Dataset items
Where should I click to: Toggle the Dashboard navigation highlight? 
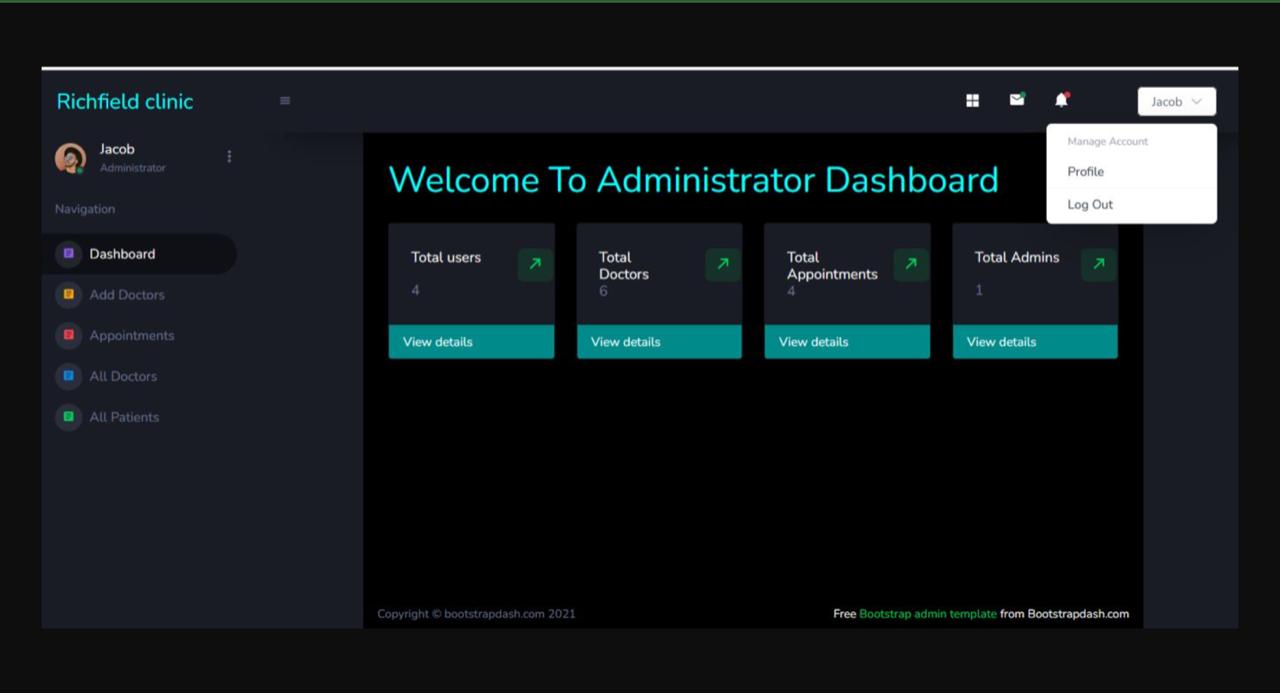(x=122, y=253)
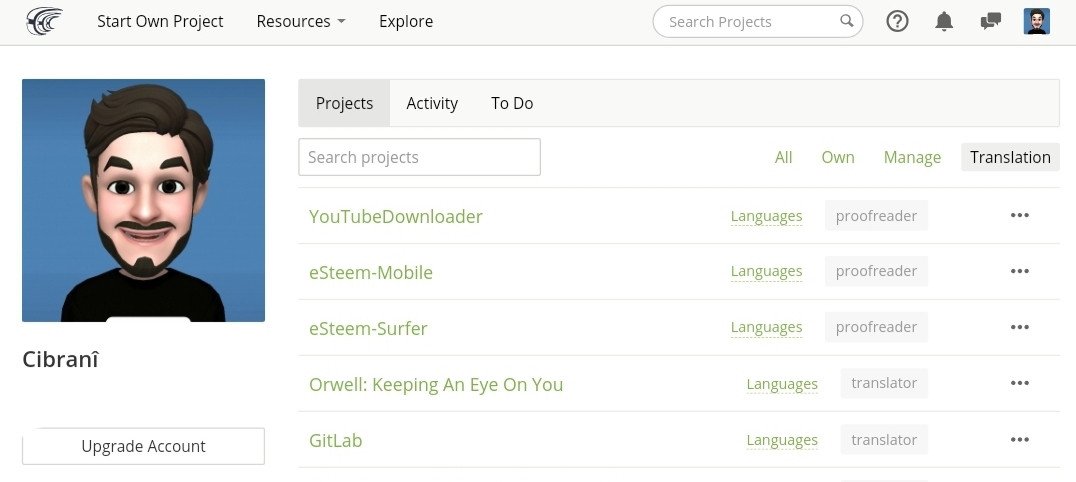Viewport: 1076px width, 482px height.
Task: Open the YouTubeDownloader project link
Action: (x=395, y=216)
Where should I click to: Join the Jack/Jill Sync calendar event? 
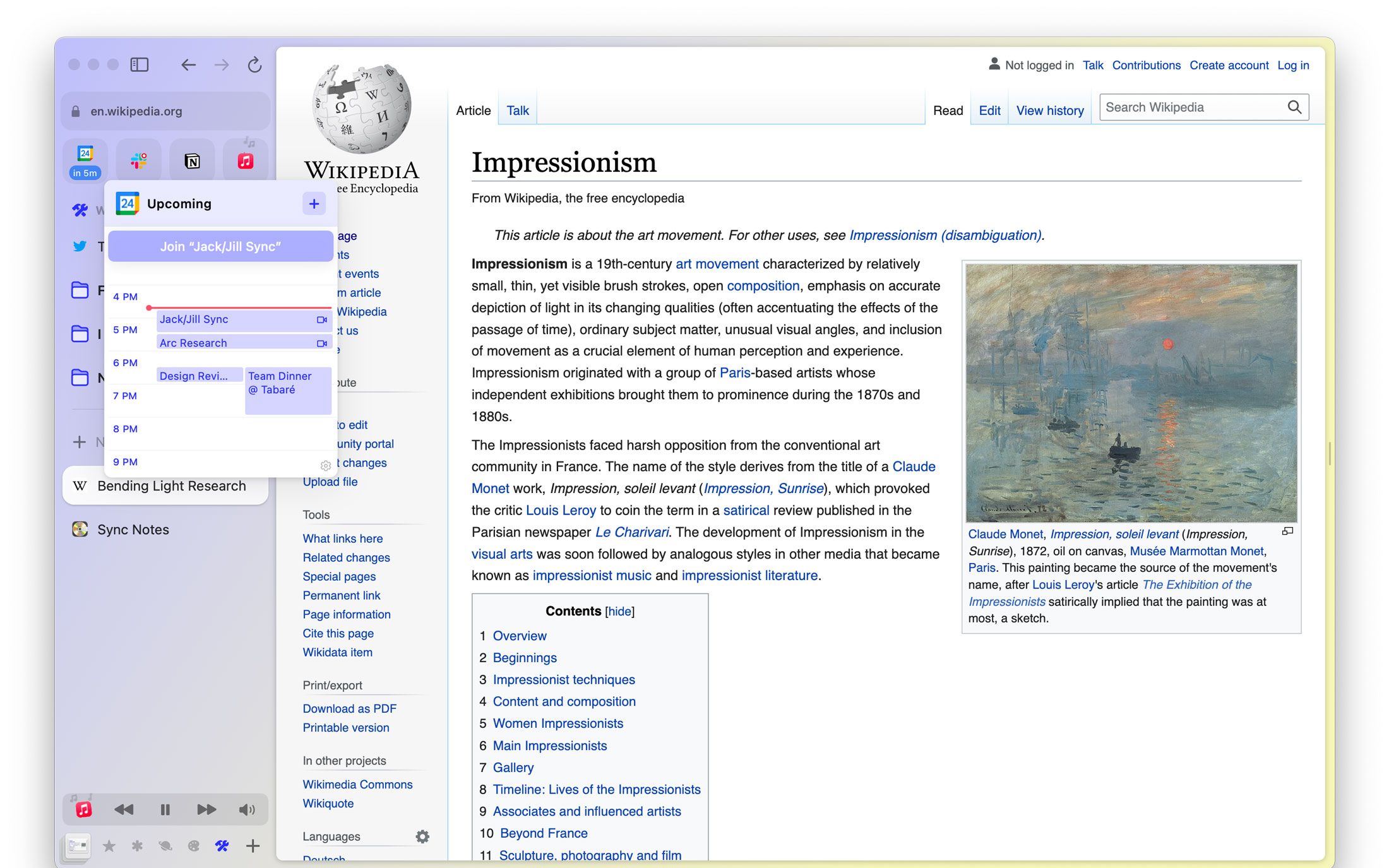tap(219, 247)
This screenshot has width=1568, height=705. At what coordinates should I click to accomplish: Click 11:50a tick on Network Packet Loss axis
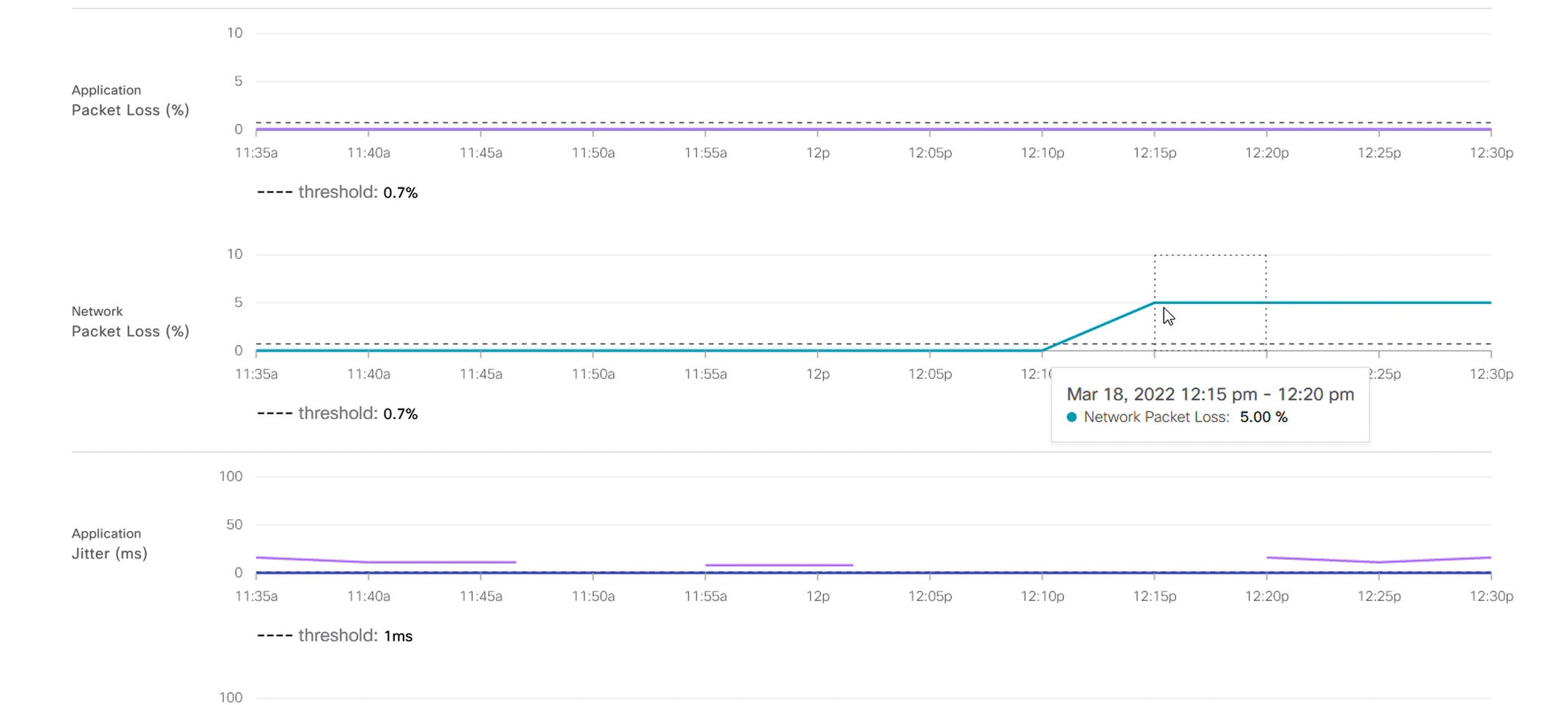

» **What you are asked to do**
Every line from the one with "Where should I click to: Join" to the end of the records above should be restated word for word, and no picture belongs in the copy.

» **Solution**
Where should I click to: Join the Jack/Jill Sync calendar event? 
tap(219, 247)
This screenshot has width=1568, height=705. At what coordinates should I click to accomplish: Click 11:50a tick on Network Packet Loss axis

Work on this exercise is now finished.